**TASK OBJECTIVE**
Your task is to return all of the records exactly, minus any images.

-----

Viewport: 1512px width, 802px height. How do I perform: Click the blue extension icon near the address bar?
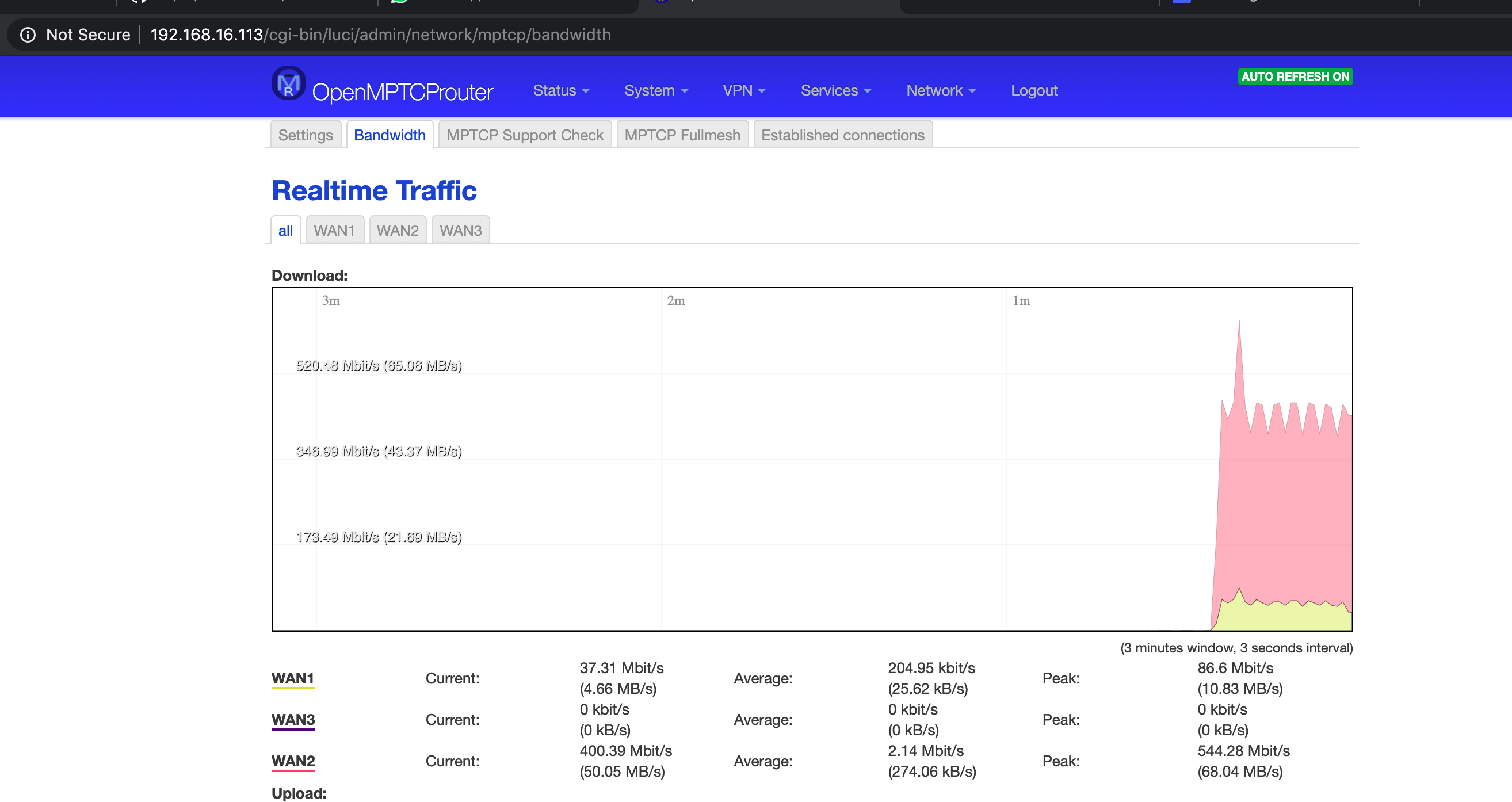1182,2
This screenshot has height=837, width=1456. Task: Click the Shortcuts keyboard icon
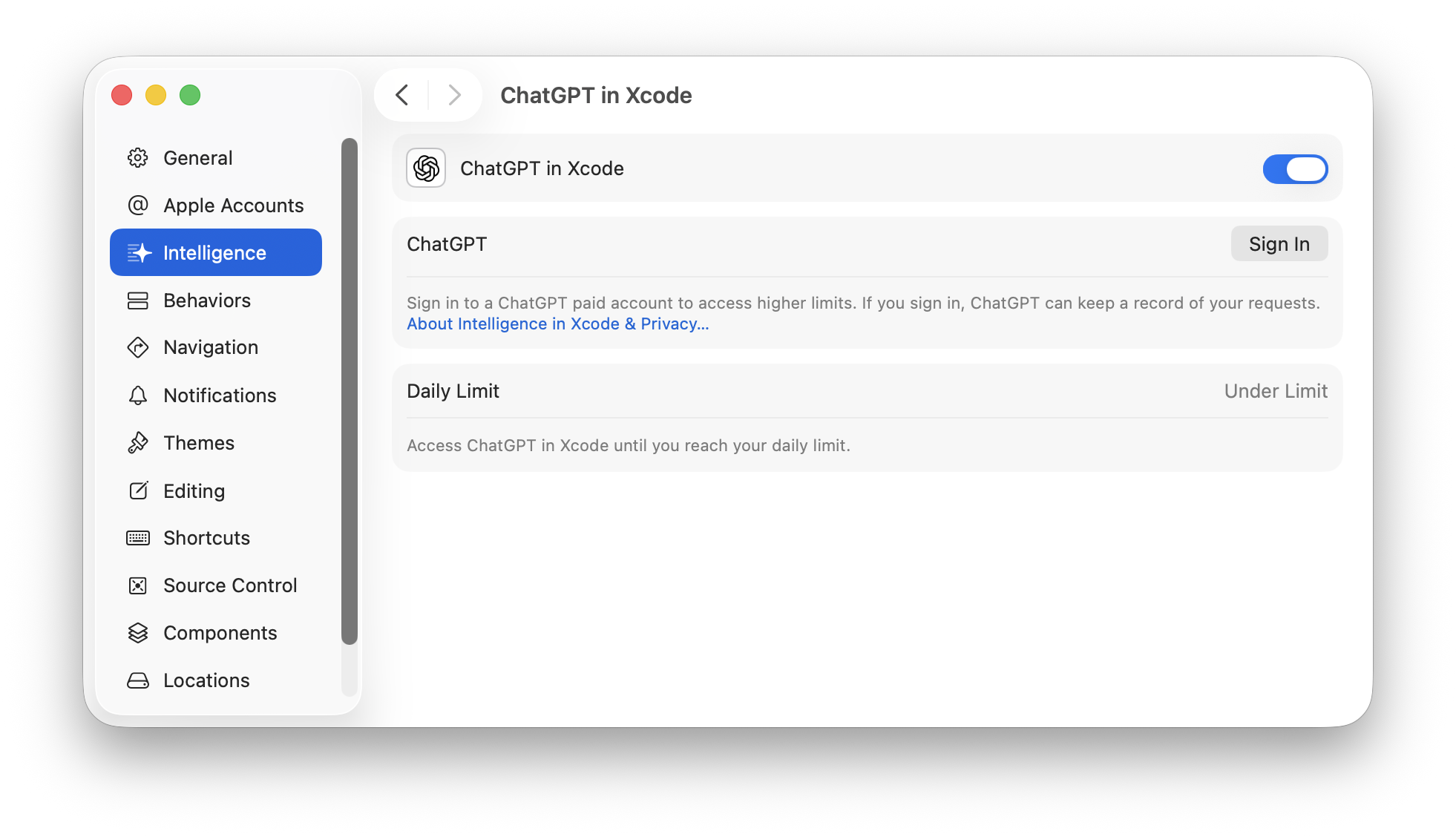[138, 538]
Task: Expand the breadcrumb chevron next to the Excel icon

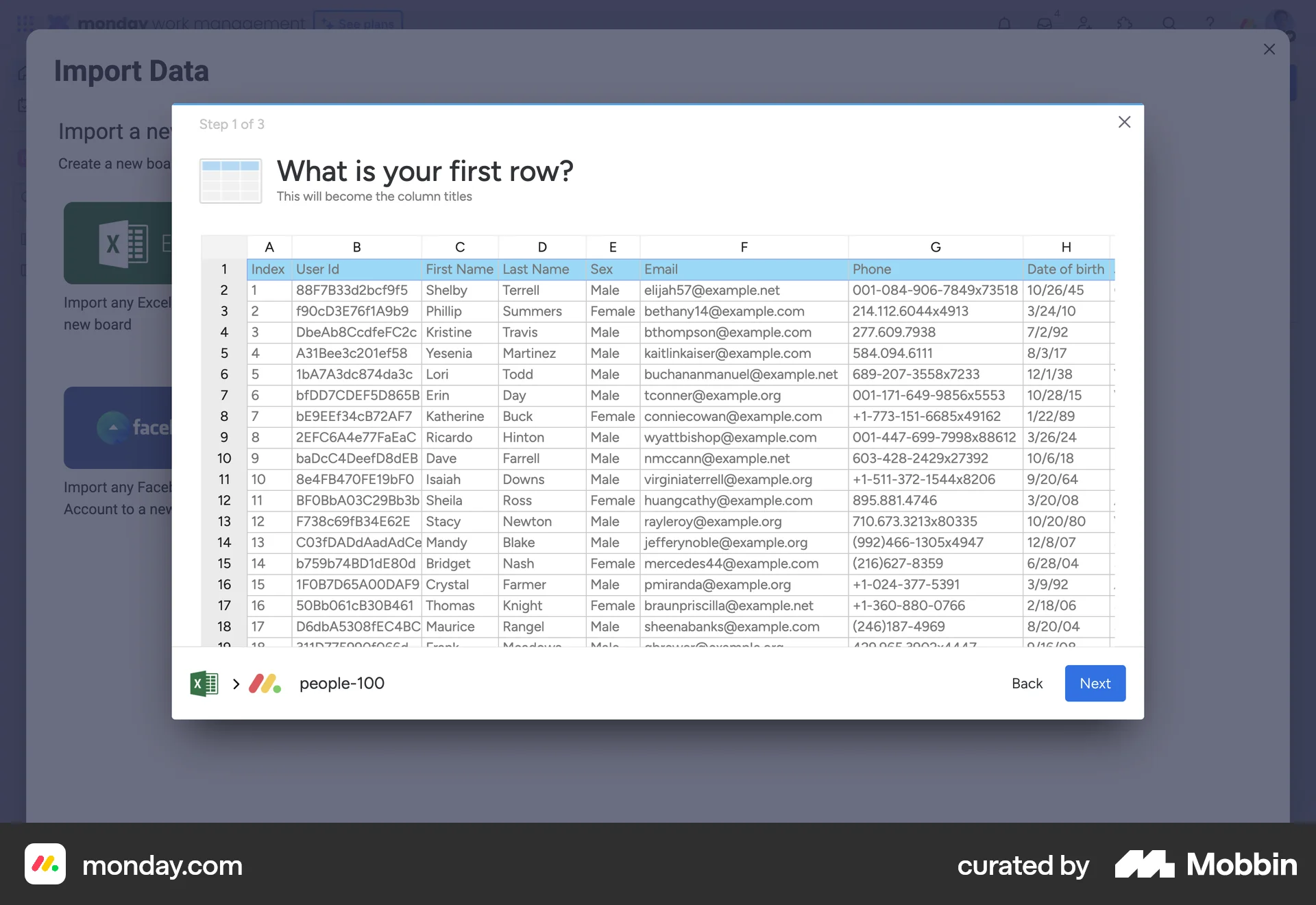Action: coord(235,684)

-----

**ANSWER FOR THE TASK**
Viewport: 1512px width, 802px height. How do I perform: Click the blue extension icon near the address bar?
1182,2
This screenshot has height=837, width=1456. Task: Click the Shortcuts keyboard icon
[138, 538]
Task: Expand the breadcrumb chevron next to the Excel icon

Action: coord(235,684)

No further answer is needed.